Una avalancha
Antes de que comenzara a tocarlo, la sola visión del programa al que iba a enfrentarse Anatol Ugorski daba casi miedo: miles de notas concentradas en seis obras de unas exigencias técnicas temibles. Su propuesta parecía no sólo más propia de esos recitales interminables de principios de siglo (con dos descansos preceptivos), sino también completamente al margen de lo que suele escucharse hoy día en las salas de concierto. Dos horas y media después, sin especiales síntomas de fatiga y coronada la cima de su particular Everest, Ugorski vio premiados calurosamente su derroche físico y su valentía. El pianista ruso falló notas, pero lo contrario hubiera provocado tanta o más sorpresa que lo insólito de su hazaña. Lo verdaderamente importante es que arriesgó en la elección de las obras y en su manera de afrontarlas. Inició su recital con una página muy infrecuente, la transcripción para la mano izquierda de la Chacona para violín solo de Bach realizada por Johannes Brahms, y lo cerró con una obra de repertorio, los Cuadros de una exposición de Mussorgski. Entre ambas, la imponente Fantasía Wanderer de Schubert, dos Sonatas de Scriabin y El sacristán, una de las aves que integran el fascinante Catálogo de pájaros de Messiaen. Quizás no haya mucha lógica en el engarce entre unas y otras obras, pero Ugorski supo crear un mundo propio en cada una de ellas: a partir de ahí, era el público quien había de realizar un esfuerzo adicional para conseguir habitar plenamente uno tras otro.
Anatol Ugorski
Anatol Ugorski, piano. Obras de Brahms, Schubert, Scriabin, Messiaen y Mussorsky. III Ciclo de Grandes Intérpretes. Auditorio Nacional. Madrid, 20 de octubre
Ugorski gusta de dirigirse mientras toca: si tuviera una tercera mano, empuñaría con ella la batuta de buen grado. Sin ese prodigio, apaga el sonido con ambas manos en el aire antes de soltar el pedal o dibuja el vuelo de una frase con una mano fugazmente alejada del teclado. Su pulsación exhibe una variedad asombrosa, como quedó especialmente de relieve en la pieza de Messiaen, en la que sus dedos cayeron sobre las teclas desde todos los ángulos posibles, sin por ello descuidar un ápice la exactitud rítmica intrínseca a cualquier aproximación a esta música.
Subjetivo
Más subjetivo fue su Scriabin, que sonó como un Chopin febril y desaforado. O su Mussorgski, plenamente desvinculado de esa doble personalidad que lo acompaña desde que Ravel hiciera suyos los Cuadros y que tanto ha calado en nuestros oídos. Ugorski ve la obra como un anticipo del piano moderno y acentúa hasta el linde de la distorsión sus contrastes dinámicos y sus diseños rítmicos, implacablemente traducidos en La cabaña de Baba-Yaga.
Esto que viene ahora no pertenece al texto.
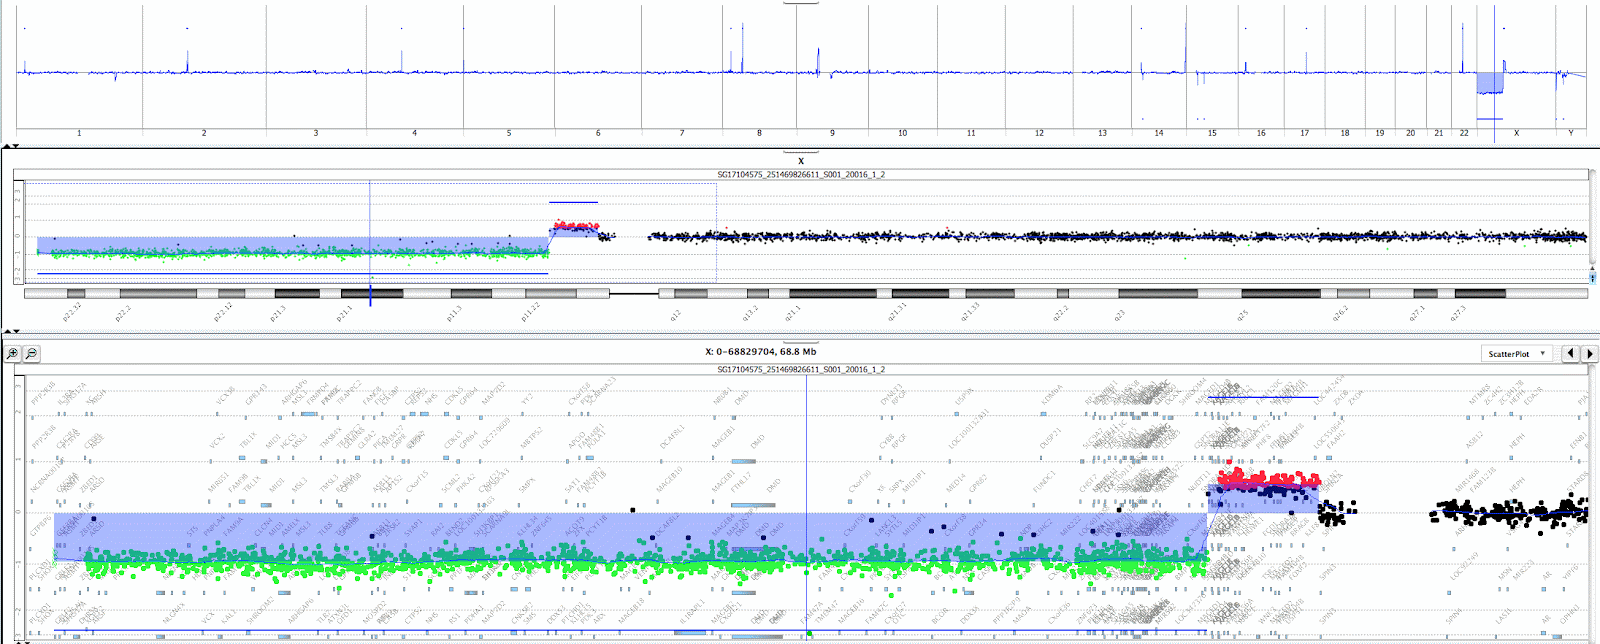
Task: Click the p21.1 band on X ideogram
Action: click(371, 294)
Nada que ver, por ejemplo, con la visión más tradicional y domesticada de Pogorelich, por citar una versión que ha sonado recientemente en esta misma sala. La Fantasía Wanderer vivió sumida en constantes altibajos, fruto de la rotundidad sonora que Ugorski quiso imprimir a ciertos pasajes. Pero el desarrollo de la primera sección, el comienzo de la fuga o algunos pasajes líricos dejaron constancia de la gran versión que Ugorski atesora entre sus dedos, aunque sea el suyo un Schubert arisco y nada convencional. Su Chacona fue, sin embargo, un ejercicio de control, de dominio arquitectónico, hasta tal punto que su mano derecha, libre como estaba ahora para dirigir, se mantuvo casi en todo momento calma y pensativa. Los genios son siempre imprevisibles.